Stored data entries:
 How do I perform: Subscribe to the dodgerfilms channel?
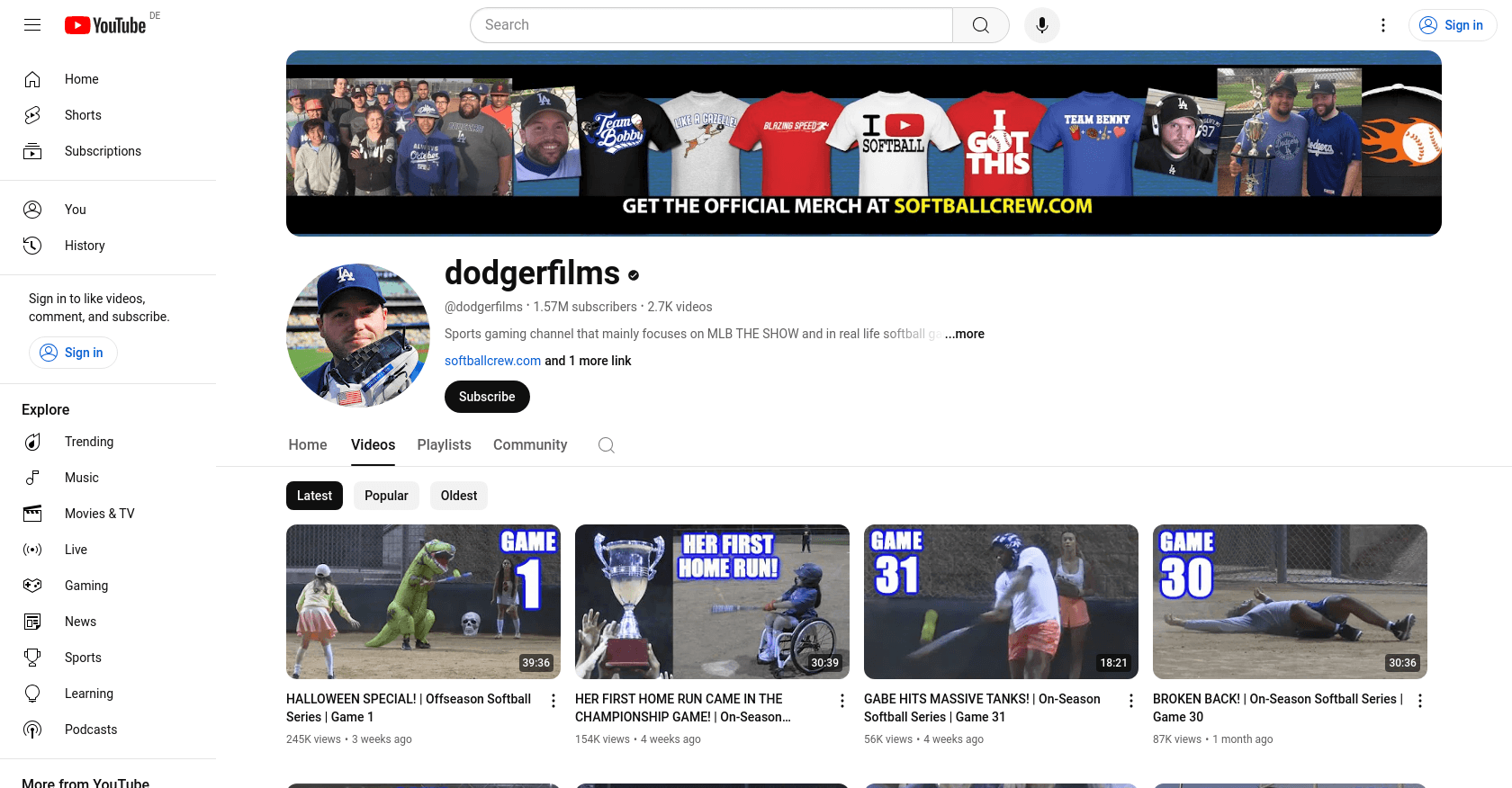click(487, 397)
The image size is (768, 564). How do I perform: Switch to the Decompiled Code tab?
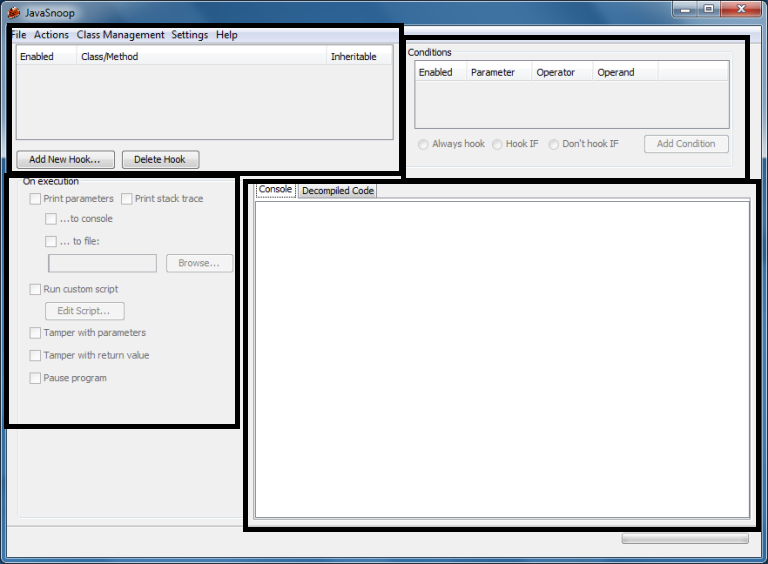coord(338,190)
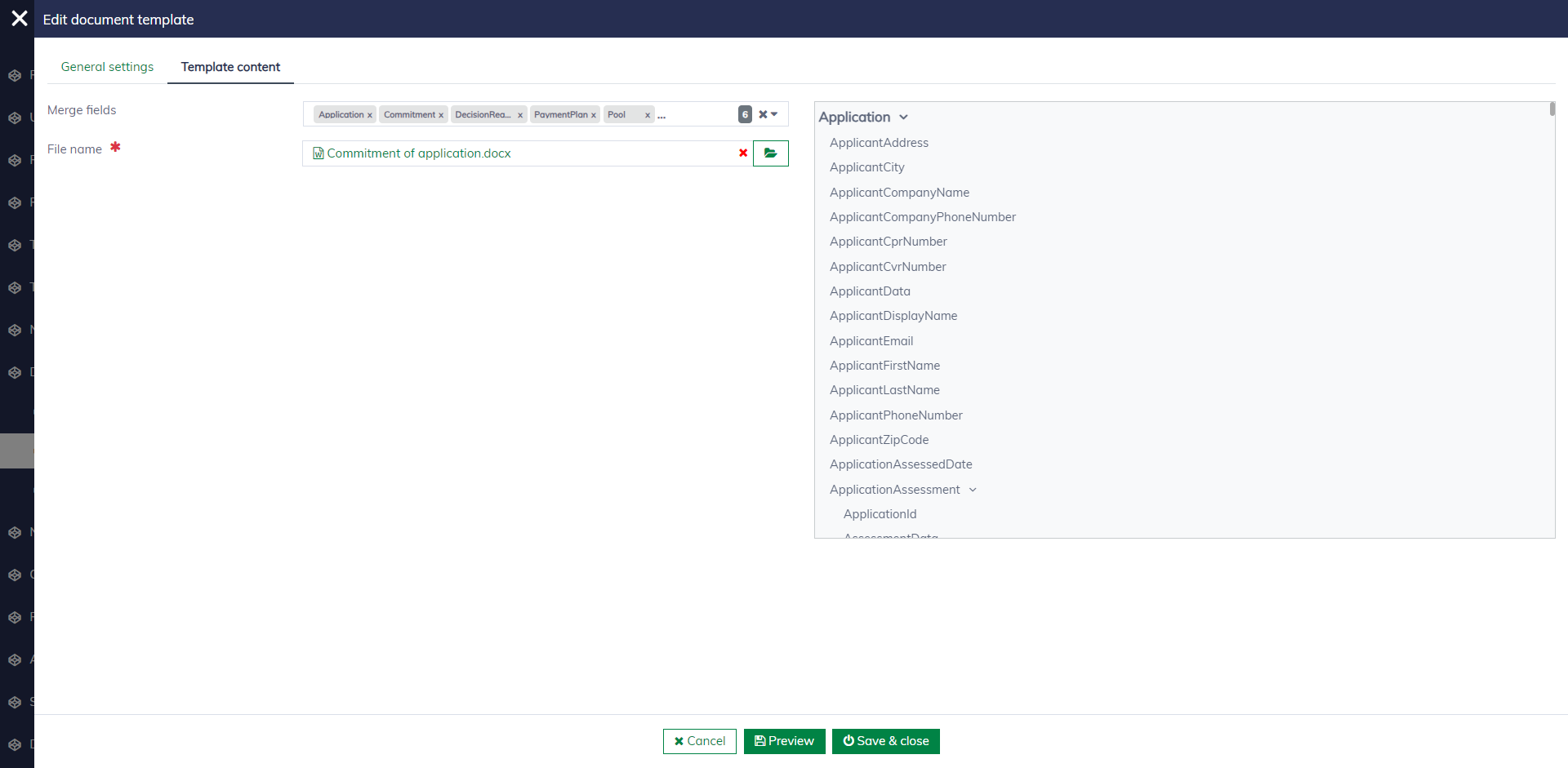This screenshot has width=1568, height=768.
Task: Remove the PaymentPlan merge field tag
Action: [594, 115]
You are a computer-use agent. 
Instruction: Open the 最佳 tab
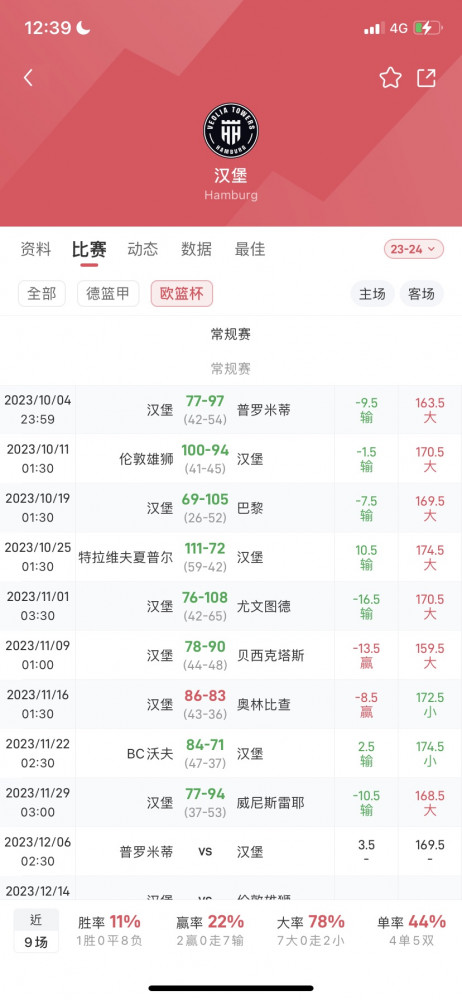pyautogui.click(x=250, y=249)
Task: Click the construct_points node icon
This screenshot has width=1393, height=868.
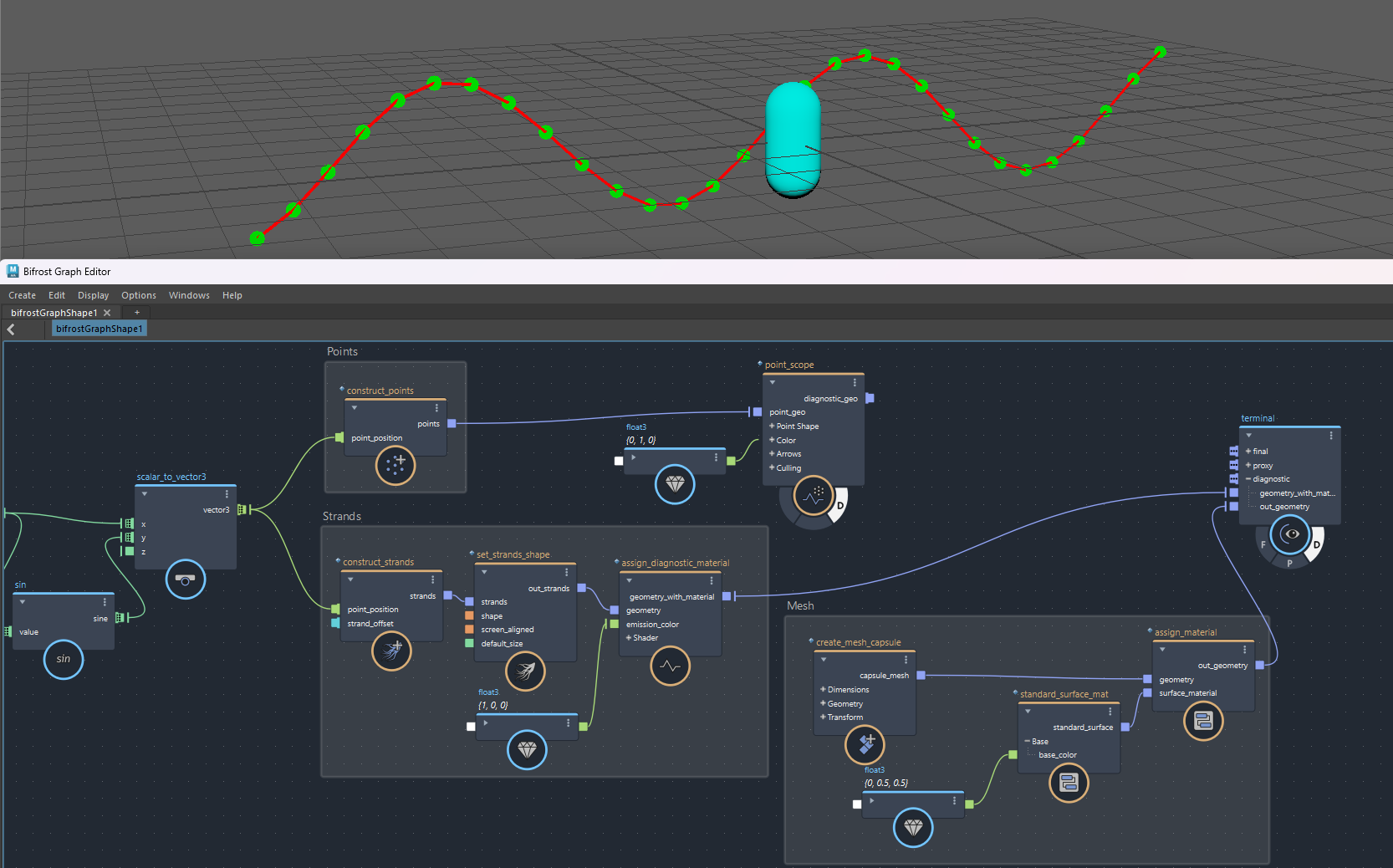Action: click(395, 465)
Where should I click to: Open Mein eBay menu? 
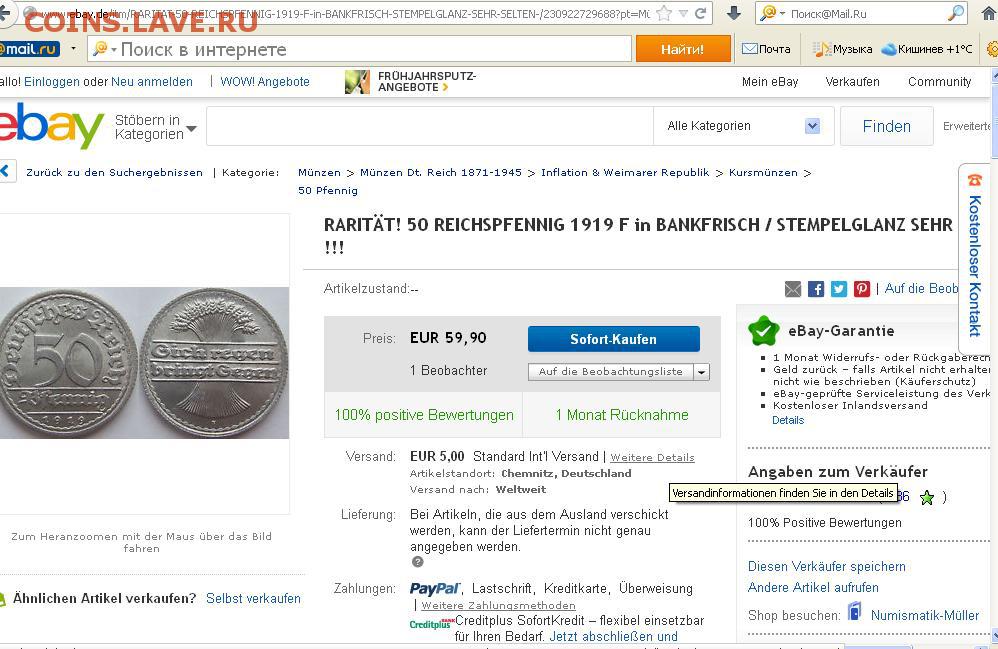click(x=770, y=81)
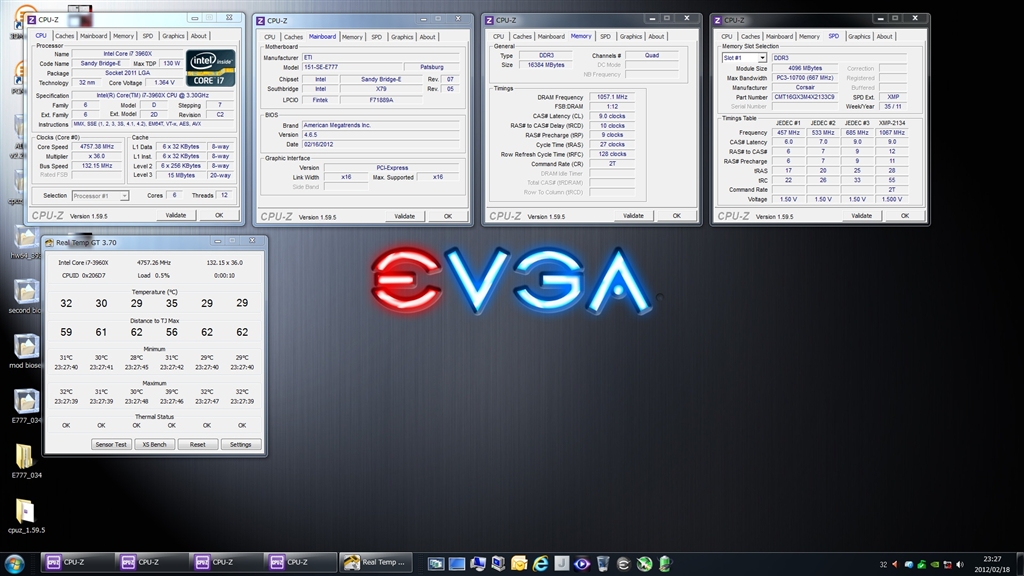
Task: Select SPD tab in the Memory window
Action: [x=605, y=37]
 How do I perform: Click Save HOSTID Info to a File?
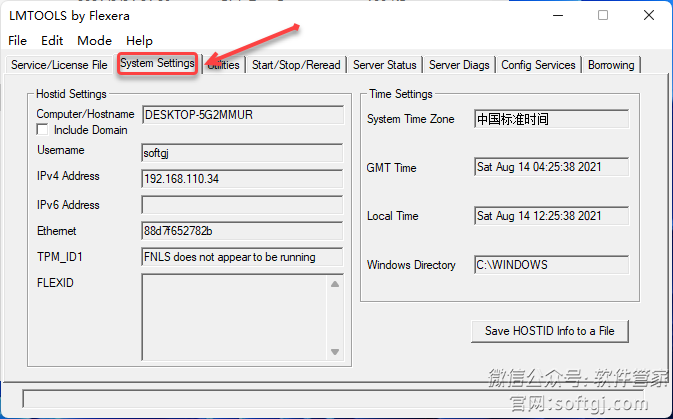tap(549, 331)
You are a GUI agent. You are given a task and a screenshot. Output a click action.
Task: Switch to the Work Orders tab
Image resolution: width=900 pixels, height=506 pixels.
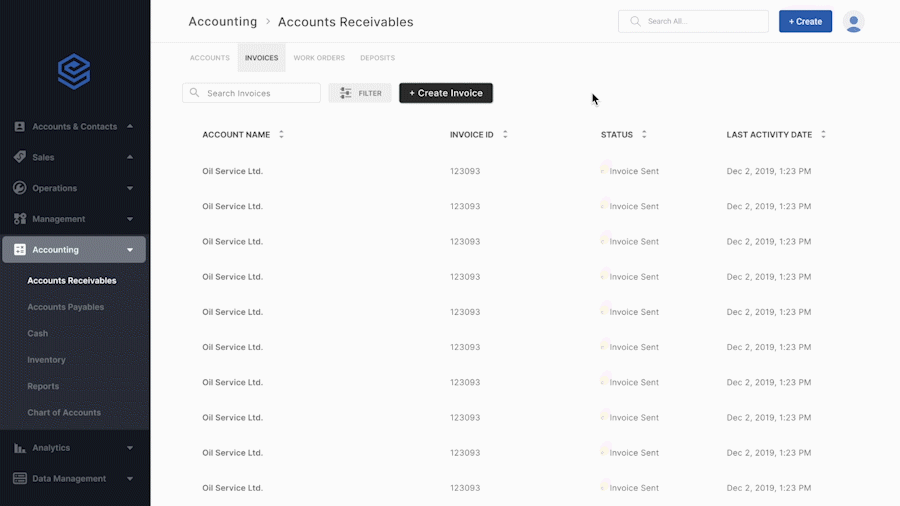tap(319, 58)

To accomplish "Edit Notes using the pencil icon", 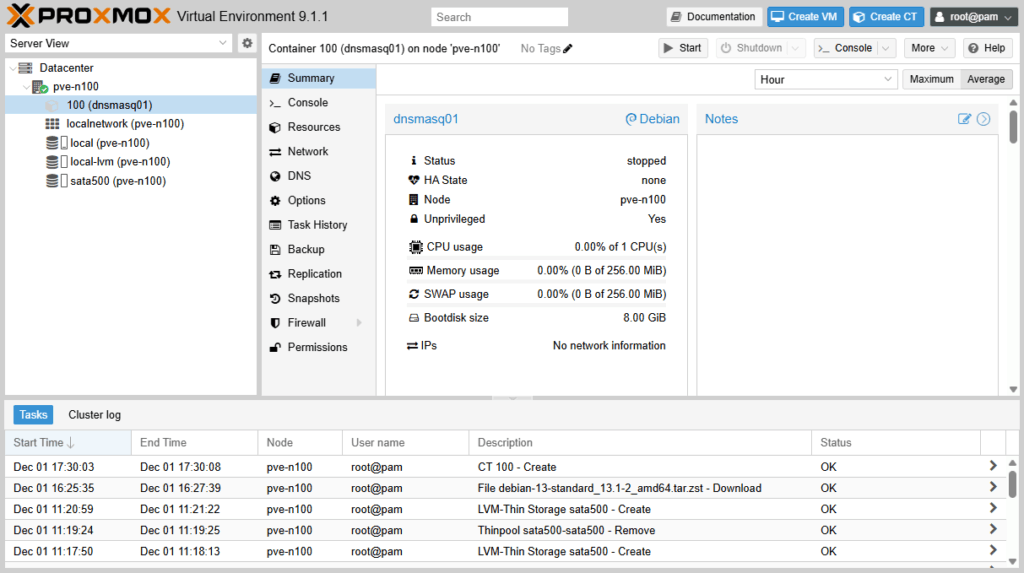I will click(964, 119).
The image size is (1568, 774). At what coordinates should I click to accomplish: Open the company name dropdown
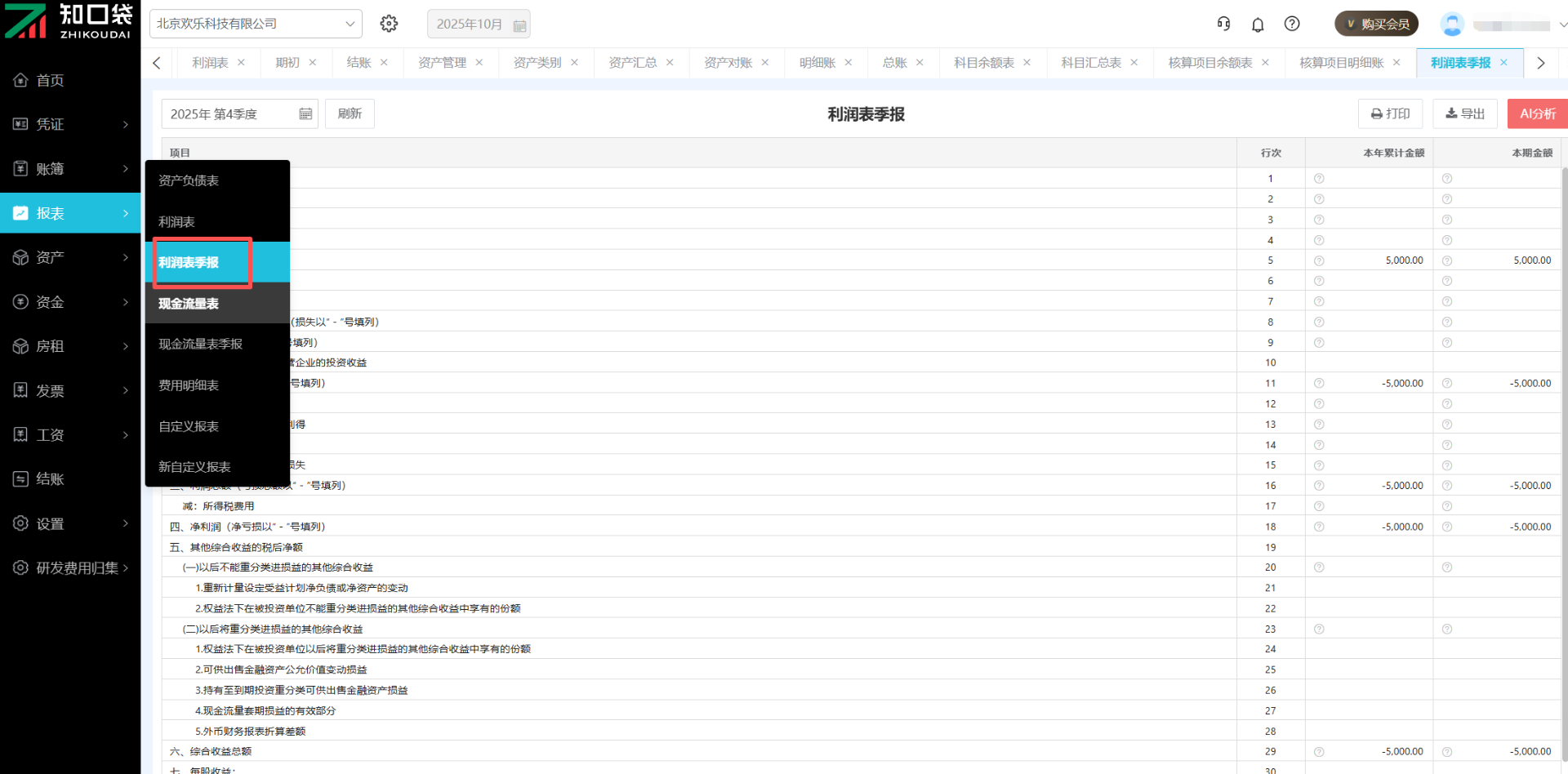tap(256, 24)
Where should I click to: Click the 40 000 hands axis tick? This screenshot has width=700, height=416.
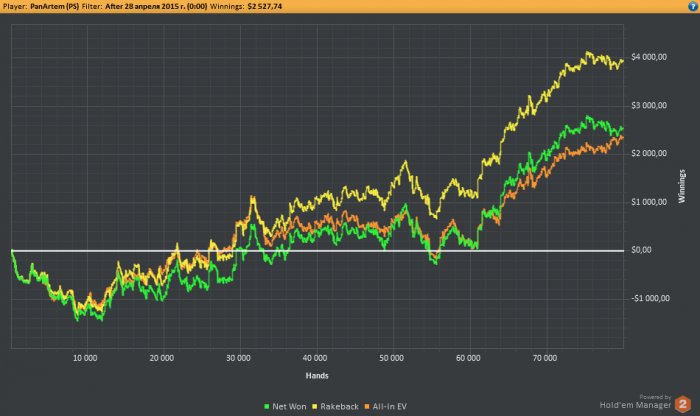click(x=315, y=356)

_Description of the task_:
If a line in the data above holds the string "agent", report that line.

_Written answer_:
You are a computer-use agent. 
You are a GUI agent. You are given a task and a screenshot. Output a click action.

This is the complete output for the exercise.